Endicott’s research paper covered the beginnings of Marco as a character. The paper said that it began with the cartoonist Irvin Dugan creating various characters throughout his comics, one of which was an anthropomorphic buffalo referred to as Herd or Marshall.

Thompson said before Marco was introduced, the original mascot was a two manned costume of a real buffalo.

“The first mascot from Marshall was a buffalo created out of two people in the 1930s,” Thompson said. “Students created it out of paper mache.”

Thompson said the cartoon character by Dugan did not make an appearance in any official Marshall-related media until it featured in the 1958 Marshall University yearbook. She also said the first version of the costume appeared in 1965.

Besides Marco, Thompson added the university attempted two other mascots.
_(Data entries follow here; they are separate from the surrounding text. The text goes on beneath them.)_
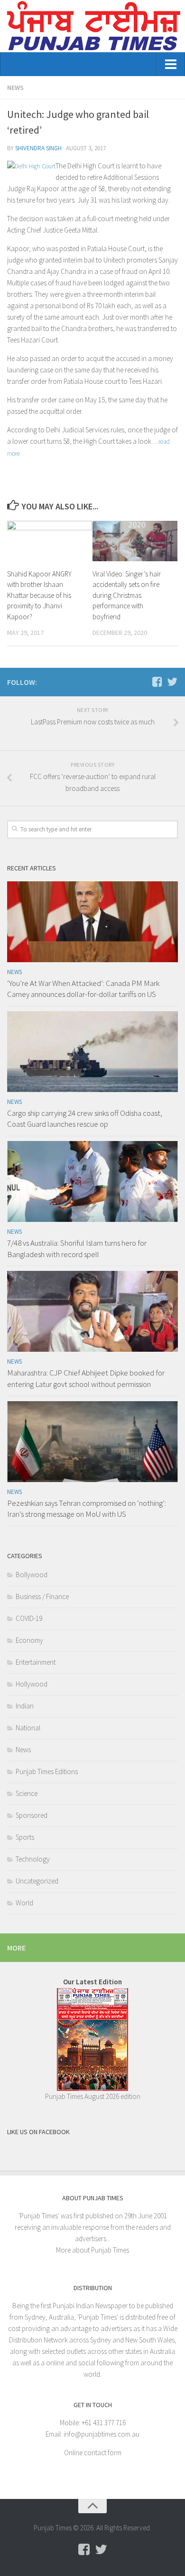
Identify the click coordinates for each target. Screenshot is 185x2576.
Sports (25, 1837)
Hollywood (31, 1683)
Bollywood (31, 1574)
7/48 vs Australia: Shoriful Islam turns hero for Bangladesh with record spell (77, 1248)
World (24, 1902)
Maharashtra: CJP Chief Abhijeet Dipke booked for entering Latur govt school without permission (86, 1378)
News (15, 87)
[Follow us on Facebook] (157, 681)
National (28, 1727)
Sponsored (31, 1815)
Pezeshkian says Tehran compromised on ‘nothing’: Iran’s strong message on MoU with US (86, 1509)
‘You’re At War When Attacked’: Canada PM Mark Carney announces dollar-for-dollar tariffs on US (83, 989)
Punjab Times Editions (47, 1771)
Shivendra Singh (38, 148)
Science (26, 1793)
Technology (33, 1859)
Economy (29, 1640)
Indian (25, 1705)
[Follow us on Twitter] (172, 681)
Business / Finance (42, 1596)
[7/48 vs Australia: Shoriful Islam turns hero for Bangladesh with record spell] (92, 1181)
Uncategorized (37, 1880)
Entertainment (36, 1662)
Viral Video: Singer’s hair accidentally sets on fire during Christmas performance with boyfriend (126, 595)
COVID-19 (29, 1618)
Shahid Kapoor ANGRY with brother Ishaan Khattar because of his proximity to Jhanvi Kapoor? (39, 595)
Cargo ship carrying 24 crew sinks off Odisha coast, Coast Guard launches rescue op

She said one was a female counterpart to Marco named Marsha.     

Thompson said Marsha appeared in the 1970s as a way to encourage inclusivity with the rise of women’s sports.   

She said Marsha lasted for a few seasons, though she gave no reason for the character’s end.
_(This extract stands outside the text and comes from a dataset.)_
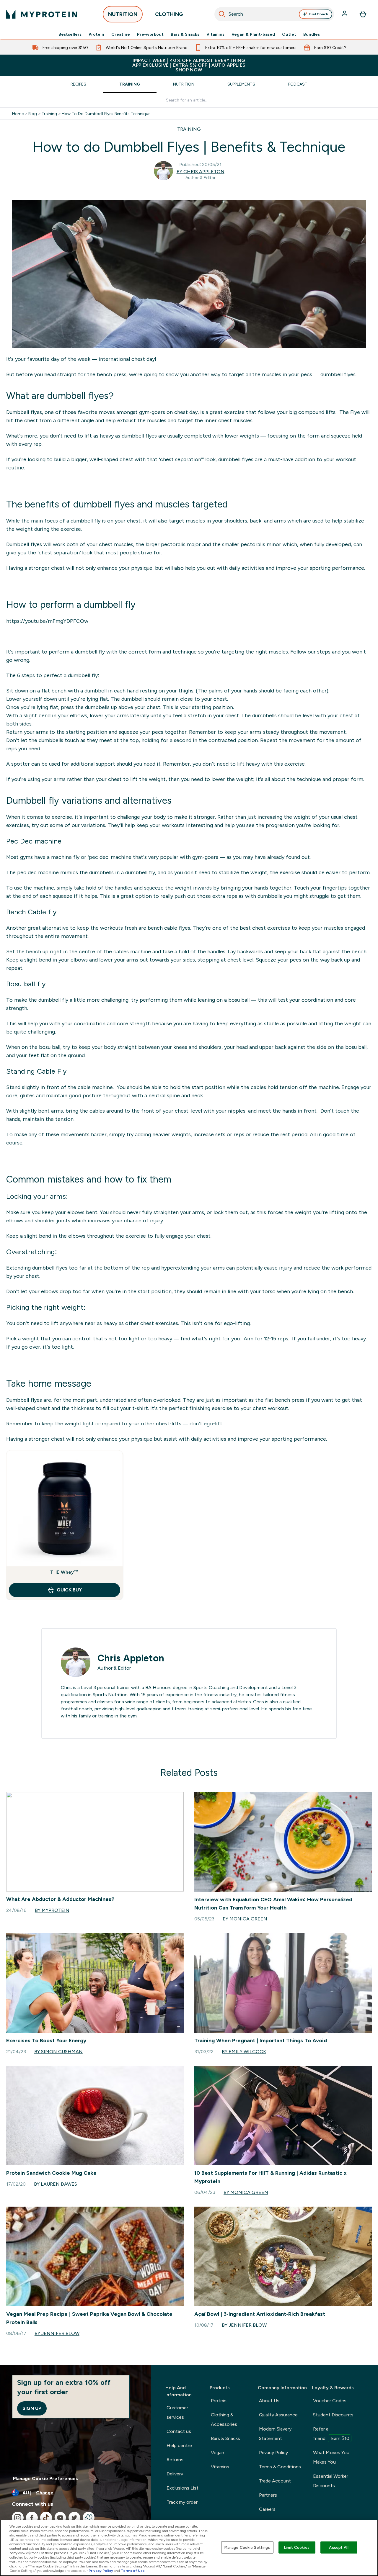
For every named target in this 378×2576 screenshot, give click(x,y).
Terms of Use (133, 2571)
Thompson said the other extra mascot was a live buffalo that also appeared in the 1970s.

“The rumor is that he got loose during one of the football games at Fairfield and was trying to eat the turf,” Thompson said. “He had been resigned later on to live a life at the petting zoo at Camden Park.”

Thompson said the biggest redesign for Marco came in 2013 and was vocally hated by the local campus and Huntington community. She said the new design looked angrier than the happier Marcos of the past. He also touted an out-of-proportion head that clashed with his more human body.

“I think a lot of people liked the more fan-friendly Marco of the previous generations,” Thompson said. “Part of that being ill-received was that we kind of always treated our Marco as a fun-loving, kind of mascot.”

Thompson said after the 2013 football season, the same year as the new design’s reveal, it was decided to create a new design.

Thompson said Marco helps better connect Marshall University with the wider Huntington area. She said that having that connection allows everyone to feel like one group.

“I don’t know, Marco’s got a long history here, and I think that Marco’s work isn’t done,” Thompson said.